═════ DATA SHOWN

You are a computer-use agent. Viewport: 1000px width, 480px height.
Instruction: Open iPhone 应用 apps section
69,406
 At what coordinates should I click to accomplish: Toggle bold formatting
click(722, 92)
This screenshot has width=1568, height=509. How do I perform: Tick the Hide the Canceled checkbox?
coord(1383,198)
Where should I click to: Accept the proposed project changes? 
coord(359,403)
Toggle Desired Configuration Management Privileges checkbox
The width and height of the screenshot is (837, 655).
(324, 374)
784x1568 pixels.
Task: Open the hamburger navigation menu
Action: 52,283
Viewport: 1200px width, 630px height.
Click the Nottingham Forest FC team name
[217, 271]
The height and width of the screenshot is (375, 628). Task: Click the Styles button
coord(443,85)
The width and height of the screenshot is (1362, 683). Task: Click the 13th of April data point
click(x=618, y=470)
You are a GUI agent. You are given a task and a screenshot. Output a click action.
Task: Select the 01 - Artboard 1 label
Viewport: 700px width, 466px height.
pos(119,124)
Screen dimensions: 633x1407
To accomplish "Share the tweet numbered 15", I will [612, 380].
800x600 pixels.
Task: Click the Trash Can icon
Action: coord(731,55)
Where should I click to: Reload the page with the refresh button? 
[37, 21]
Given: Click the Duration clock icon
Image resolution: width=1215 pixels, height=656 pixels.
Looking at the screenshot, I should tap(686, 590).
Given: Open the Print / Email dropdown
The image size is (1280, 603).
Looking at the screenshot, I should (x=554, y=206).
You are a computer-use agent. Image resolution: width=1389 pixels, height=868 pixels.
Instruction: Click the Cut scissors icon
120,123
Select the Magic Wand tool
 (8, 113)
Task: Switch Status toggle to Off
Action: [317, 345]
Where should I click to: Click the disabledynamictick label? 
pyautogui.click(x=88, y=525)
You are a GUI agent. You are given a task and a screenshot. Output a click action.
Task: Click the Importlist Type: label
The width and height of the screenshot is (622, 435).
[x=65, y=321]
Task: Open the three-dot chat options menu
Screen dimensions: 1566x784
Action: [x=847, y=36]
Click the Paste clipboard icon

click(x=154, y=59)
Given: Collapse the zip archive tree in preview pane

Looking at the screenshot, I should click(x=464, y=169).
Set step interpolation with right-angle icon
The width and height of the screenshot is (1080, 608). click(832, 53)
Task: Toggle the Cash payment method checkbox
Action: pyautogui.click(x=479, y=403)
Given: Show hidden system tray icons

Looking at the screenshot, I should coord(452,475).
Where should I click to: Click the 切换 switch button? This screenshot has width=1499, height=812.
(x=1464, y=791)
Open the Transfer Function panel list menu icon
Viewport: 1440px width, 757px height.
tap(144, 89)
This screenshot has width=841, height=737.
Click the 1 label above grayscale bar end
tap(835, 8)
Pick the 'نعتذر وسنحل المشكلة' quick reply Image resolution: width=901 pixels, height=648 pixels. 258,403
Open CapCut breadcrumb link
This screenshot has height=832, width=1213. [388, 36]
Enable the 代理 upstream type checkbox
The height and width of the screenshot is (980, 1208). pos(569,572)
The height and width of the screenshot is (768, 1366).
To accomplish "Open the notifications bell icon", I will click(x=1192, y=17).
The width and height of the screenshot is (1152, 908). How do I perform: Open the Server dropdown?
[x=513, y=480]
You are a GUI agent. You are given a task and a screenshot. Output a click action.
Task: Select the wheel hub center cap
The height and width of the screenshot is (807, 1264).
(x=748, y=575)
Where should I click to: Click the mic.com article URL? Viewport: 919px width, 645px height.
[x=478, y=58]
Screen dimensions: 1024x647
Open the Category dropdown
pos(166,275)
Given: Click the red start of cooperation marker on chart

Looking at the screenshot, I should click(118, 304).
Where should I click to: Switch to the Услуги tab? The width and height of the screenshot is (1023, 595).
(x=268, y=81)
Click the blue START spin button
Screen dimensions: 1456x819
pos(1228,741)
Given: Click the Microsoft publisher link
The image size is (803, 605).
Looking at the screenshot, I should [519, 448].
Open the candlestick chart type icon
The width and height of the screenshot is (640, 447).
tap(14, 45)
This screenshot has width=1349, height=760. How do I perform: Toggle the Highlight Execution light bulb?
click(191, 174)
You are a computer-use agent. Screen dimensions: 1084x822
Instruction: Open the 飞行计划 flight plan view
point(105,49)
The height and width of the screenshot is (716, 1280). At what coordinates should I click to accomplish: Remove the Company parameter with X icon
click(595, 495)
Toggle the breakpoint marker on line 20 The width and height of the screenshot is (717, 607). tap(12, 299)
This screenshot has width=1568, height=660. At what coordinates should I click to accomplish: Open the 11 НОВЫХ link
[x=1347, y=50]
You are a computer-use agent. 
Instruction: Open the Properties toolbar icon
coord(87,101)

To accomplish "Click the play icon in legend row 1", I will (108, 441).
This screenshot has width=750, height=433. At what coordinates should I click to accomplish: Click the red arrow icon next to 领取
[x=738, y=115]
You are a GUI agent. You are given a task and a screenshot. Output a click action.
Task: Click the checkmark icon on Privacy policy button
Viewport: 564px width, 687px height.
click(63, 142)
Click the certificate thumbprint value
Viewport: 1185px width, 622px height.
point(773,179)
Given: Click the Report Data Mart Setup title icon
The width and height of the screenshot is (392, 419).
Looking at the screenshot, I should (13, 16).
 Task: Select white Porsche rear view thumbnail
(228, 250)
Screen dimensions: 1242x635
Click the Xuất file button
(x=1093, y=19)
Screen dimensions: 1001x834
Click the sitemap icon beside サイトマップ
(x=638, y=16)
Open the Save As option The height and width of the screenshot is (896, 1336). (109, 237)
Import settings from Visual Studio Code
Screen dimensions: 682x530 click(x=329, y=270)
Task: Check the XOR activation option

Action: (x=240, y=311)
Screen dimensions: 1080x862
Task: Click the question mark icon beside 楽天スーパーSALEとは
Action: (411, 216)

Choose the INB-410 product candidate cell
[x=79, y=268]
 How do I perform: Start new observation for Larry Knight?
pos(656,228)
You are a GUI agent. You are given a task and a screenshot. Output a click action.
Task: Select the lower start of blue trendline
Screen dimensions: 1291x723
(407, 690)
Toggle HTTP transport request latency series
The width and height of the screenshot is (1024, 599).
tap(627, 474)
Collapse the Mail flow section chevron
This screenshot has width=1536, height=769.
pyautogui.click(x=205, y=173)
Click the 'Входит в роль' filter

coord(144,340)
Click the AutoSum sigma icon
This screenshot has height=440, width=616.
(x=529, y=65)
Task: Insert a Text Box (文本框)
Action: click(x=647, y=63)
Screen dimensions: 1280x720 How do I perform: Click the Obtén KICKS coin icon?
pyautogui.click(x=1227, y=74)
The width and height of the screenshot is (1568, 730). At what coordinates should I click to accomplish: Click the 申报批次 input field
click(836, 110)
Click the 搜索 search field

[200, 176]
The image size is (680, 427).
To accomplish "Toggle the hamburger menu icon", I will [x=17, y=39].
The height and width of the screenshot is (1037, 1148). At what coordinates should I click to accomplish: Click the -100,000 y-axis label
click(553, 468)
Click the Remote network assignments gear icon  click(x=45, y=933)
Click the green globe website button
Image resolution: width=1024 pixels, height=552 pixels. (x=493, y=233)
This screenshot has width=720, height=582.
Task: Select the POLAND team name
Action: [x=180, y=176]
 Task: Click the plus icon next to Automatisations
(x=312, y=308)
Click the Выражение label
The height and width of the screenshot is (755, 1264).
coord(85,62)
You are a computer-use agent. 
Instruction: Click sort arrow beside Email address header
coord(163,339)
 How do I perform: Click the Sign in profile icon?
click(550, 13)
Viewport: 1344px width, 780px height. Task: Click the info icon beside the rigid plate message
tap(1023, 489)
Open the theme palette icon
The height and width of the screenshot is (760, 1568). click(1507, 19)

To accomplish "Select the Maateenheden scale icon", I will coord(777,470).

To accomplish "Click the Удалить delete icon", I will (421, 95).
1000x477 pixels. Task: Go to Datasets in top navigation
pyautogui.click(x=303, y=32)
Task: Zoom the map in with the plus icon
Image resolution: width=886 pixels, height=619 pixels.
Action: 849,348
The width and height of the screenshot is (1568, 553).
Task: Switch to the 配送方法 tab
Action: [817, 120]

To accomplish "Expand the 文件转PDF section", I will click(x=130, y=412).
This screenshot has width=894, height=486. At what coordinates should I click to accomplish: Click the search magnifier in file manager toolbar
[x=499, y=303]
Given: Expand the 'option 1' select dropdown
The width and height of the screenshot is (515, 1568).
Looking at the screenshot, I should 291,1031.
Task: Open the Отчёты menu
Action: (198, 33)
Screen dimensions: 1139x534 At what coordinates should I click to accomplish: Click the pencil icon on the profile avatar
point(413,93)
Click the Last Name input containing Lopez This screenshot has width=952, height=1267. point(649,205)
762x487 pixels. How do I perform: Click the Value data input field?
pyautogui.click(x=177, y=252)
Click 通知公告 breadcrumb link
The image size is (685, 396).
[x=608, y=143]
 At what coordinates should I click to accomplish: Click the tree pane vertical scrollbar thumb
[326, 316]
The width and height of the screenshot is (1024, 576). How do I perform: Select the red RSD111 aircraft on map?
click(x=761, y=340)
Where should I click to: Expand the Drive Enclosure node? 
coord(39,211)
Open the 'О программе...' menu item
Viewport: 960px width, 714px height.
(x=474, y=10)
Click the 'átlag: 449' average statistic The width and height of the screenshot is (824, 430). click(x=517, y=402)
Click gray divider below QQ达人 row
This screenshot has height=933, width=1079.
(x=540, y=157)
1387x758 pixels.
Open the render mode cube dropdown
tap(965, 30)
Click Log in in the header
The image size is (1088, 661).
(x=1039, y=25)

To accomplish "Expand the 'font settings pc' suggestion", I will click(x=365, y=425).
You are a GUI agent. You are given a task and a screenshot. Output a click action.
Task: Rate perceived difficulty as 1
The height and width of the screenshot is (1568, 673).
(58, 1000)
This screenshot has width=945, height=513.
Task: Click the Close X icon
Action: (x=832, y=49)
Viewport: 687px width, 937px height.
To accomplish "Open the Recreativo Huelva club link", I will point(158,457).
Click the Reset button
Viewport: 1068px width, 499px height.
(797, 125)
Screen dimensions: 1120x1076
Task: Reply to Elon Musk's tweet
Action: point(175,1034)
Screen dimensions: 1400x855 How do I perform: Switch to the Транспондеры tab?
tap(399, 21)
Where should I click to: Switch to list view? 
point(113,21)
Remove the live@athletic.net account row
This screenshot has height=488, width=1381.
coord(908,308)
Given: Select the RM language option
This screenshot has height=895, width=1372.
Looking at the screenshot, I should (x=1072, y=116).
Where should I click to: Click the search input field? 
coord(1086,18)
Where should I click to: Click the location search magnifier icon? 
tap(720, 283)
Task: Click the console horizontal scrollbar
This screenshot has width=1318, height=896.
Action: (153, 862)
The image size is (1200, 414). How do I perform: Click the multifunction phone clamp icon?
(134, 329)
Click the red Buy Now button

══════════

▶ _BRIEF_
The answer must hold exactly the lines of the entries above, from the first line through the line that contains "Viewport: 1200px width, 630px height.", and no others.

▶ _EXERCISE OUTPUT_
You are a computer-use agent. Viewport: 1000px width, 480px height.
Instruction: Open iPhone 应用 apps section
69,406
 At what coordinates should I click to accomplish: Toggle bold formatting
click(722, 92)
This screenshot has width=1568, height=509. How do I perform: Tick the Hide the Canceled checkbox?
coord(1383,198)
Where should I click to: Accept the proposed project changes? 
coord(359,403)
Toggle Desired Configuration Management Privileges checkbox
The width and height of the screenshot is (837, 655).
(324, 374)
784x1568 pixels.
Task: Open the hamburger navigation menu
Action: 52,283
Viewport: 1200px width, 630px height.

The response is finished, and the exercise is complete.